I am also putting time into getting ready for an open house exhibition in Burgess Hill where I will be in a house with five other women. Our host artist is Suzanne Bench and she is opening up her Art Deco house as a huge gallery- upstairs and downstairs. We will be doing tea and homemade cakes with squash for children. I have had more work framed than ever before which is slightly scary. I went to a framer in Worthing who had already cut mounts for me , she was very quick and the prices are good. She also has racks and racks of frames already made up at sale prices ( left behind by the previous framer possibly) . It would be possible to spend a whole afternoon there hunting through the precut mounts and frames and finding ones which work , as plenty of my work is square it makes it easy to find something.
#208
Rustic Pergola.
size A4
This is the sketch I completed yesterday at Oakleigh Cottage near Heathfield. Well I almost completed it in situ. I filled in some of the gaps when I got home.
The garden is one acre and in several different parts. It has a new highly impressive irrigation system run from a borehole, DIY Dad was in his element. He likes drills of the handheld and the lorry load variety and boreholes are modest sized drilling projects. The horticultural interest is varied; pretty drifts of daffodils and frittillaries , startling yellow marsh marigolds and some giant bamboo which is competing on almost equal terms with an oak tree.

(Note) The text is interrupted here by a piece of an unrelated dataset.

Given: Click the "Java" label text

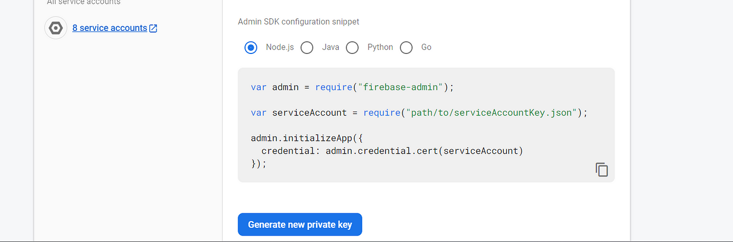Looking at the screenshot, I should (330, 47).
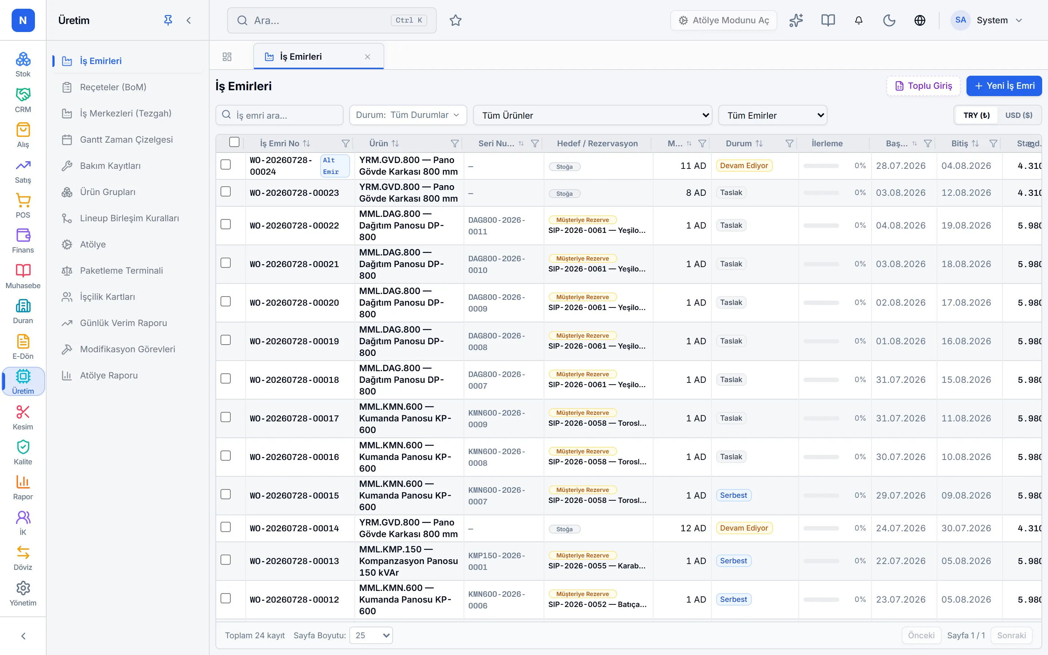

I have had to go onto my third file for the blog as this picture is 201 (100 paintings per file). It is also about two years since I started blogging so I have obviously not managed a painting a day more like one every four days on average. Still, to stop would seem wrong.
#201
Mandraki
size 12 in x 6in, 30cm x 15cm
Coming back to planet normal after a week on the Aegean was a bit
of a gentle letdown, the trees had coloured up, the leaves had dropped damply
onto every surface but there had been no major frosts; I could have left all
those hastily gathered tender plants to carry on blooming. Lobelia is still doing
well in a pot, it loves the damp of course, there is something very similar to
our annual blue lobelia growing in the rock crevices which sit in the permanent
spray from Victoria Falls.
The fox has started chewing up a pair of gardening gauntlets left
out by mistake. The cider is still bubbling away happily…Ah yes I have been
blogless for months but that does not mean nothing has happened, quite the
reverse. DIY dad has constructed an apple press from my collection of old oak
gateposts and a large car jack. Using this and a gang of family members we
pressed some 180 litres of juice. There were apples from a neighbour’s tree,
apples from relative’s trees and community orchard apples harvested in proper
cider fashion using a panking pole to shake apples onto a tarpaulin. Endless
fun of the“ Let soandso have a go with the pole he’s a proper panker” sort was
had, we do a lot of boy humour round here. We also had some of our own Ellisons
Orange which we had stored outdoors they had lost some of their zip but
produced a very sweet juice.
Todays painting is a worked up sketch from the holiday; it is a
view down one of the narrow passages in Mandraki , Nisyros. A very elderly
woman came and sat beside me to watch saying “Jasas corrie” (Bless you
daughter”, it felt like decades since someone said that to me. The polite reply
is “Jasas yaya” ( Bless you granny). The overhanging tree is a giant rubber
plant or Ficus. I could literally have spent the whole day finding places to sketch there and the same applies to
Simi town where we also went. The problem with that idea is that there were
three people who needed a wife, mother and skipper to make their holiday work.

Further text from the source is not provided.